:: Required work ::
Reproduce a section of the text on evolving variable-size structures word for word, beginning with the words "If there is" and stopping after "encoding is done.".

:: Excerpt ::
◆ ◆ ◆

There are at least two possible scenarios in which one might be uncertain initially how many components might be needed. The first case is incremental evolution: where a sequence of increasingly complex tasks is posed, requiring the evolution in succession of ever more complex hardware systems. The second is evolution for parsimony: where the number of components is to be reduced to a minimum.
If there is no predefined number of components in a structure to be designed by GA, then any encoding of potential solutions onto a genotype will use an amount of information which varies from case to case, given a fixed interpretation process. In other words, genotypes will have to be variable in length. But if the genotype is potentially unbounded in length, then the nature of the search space is such that it is impossible for an initial random population of finite size to effectively sample from all parts of it. Any finite population inevitably spans only a constricted region of the whole. Hence any GA search in an unbounded space must work with a relatively converged finite population from the very start. Possible ways in which systems of variable size can be encoded on a genotype will be discussed below, but this convergence property holds regardless of how the encoding is done.

◆ ◆ ◆

:: Listed records ::
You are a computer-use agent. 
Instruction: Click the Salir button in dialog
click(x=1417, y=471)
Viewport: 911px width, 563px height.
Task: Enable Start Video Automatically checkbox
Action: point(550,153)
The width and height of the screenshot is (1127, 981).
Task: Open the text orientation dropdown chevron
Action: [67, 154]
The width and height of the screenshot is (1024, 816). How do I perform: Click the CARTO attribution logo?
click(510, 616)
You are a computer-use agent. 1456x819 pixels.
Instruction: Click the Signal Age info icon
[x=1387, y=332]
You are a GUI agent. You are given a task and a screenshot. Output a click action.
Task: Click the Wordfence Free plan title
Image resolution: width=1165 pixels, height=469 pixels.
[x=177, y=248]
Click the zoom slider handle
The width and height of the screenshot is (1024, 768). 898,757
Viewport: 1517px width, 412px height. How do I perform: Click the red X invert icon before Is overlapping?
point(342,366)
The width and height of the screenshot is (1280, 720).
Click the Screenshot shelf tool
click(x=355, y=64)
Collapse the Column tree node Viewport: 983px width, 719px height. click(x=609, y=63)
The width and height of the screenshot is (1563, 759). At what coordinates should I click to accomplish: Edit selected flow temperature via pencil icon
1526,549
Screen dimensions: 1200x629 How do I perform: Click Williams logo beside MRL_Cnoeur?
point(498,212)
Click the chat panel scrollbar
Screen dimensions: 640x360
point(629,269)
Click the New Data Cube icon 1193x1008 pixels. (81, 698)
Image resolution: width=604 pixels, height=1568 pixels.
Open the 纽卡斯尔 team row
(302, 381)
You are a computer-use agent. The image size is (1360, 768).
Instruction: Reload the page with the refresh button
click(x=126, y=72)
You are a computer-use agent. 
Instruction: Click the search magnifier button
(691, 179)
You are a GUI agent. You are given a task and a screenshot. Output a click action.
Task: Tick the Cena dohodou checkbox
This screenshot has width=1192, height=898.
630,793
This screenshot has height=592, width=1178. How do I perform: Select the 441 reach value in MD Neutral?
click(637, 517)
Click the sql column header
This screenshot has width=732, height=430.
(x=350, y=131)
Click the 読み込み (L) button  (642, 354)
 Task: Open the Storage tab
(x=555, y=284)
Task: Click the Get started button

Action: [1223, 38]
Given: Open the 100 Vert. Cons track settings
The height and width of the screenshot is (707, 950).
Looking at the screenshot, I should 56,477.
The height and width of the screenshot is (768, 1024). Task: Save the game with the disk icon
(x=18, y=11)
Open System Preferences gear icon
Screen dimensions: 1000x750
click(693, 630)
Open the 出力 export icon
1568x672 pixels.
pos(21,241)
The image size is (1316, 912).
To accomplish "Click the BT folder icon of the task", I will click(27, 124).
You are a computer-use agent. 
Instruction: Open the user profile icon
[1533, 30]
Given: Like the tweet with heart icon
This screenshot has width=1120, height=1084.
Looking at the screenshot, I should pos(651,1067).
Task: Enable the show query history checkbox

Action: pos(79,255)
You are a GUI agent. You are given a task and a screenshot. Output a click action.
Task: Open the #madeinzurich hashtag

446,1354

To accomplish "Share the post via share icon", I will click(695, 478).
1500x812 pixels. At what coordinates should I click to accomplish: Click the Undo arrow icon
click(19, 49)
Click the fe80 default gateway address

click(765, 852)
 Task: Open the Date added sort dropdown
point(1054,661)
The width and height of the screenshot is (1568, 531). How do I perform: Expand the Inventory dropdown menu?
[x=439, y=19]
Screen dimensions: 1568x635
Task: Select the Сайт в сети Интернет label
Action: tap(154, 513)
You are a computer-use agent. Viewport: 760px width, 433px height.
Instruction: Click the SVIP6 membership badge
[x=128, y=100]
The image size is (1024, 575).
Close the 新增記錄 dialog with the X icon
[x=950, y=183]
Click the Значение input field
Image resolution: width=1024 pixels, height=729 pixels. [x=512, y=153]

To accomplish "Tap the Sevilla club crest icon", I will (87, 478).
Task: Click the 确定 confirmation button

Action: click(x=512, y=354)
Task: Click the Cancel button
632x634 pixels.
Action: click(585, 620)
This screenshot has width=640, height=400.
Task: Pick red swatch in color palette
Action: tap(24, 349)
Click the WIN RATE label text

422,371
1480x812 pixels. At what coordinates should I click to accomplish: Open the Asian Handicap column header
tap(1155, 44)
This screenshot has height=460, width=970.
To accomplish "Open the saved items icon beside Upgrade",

◆ ◆ ◆

:: Response to the exercise ::
If there is no predefined number of components in a structure to be designed by GA, then any encoding of potential solutions onto a genotype will use an amount of information which varies from case to case, given a fixed interpretation process. In other words, genotypes will have to be variable in length. But if the genotype is potentially unbounded in length, then the nature of the search space is such that it is impossible for an initial random population of finite size to effectively sample from all parts of it. Any finite population inevitably spans only a constricted region of the whole. Hence any GA search in an unbounded space must work with a relatively converged finite population from the very start. Possible ways in which systems of variable size can be encoded on a genotype will be discussed below, but this convergence property holds regardless of how the encoding is done.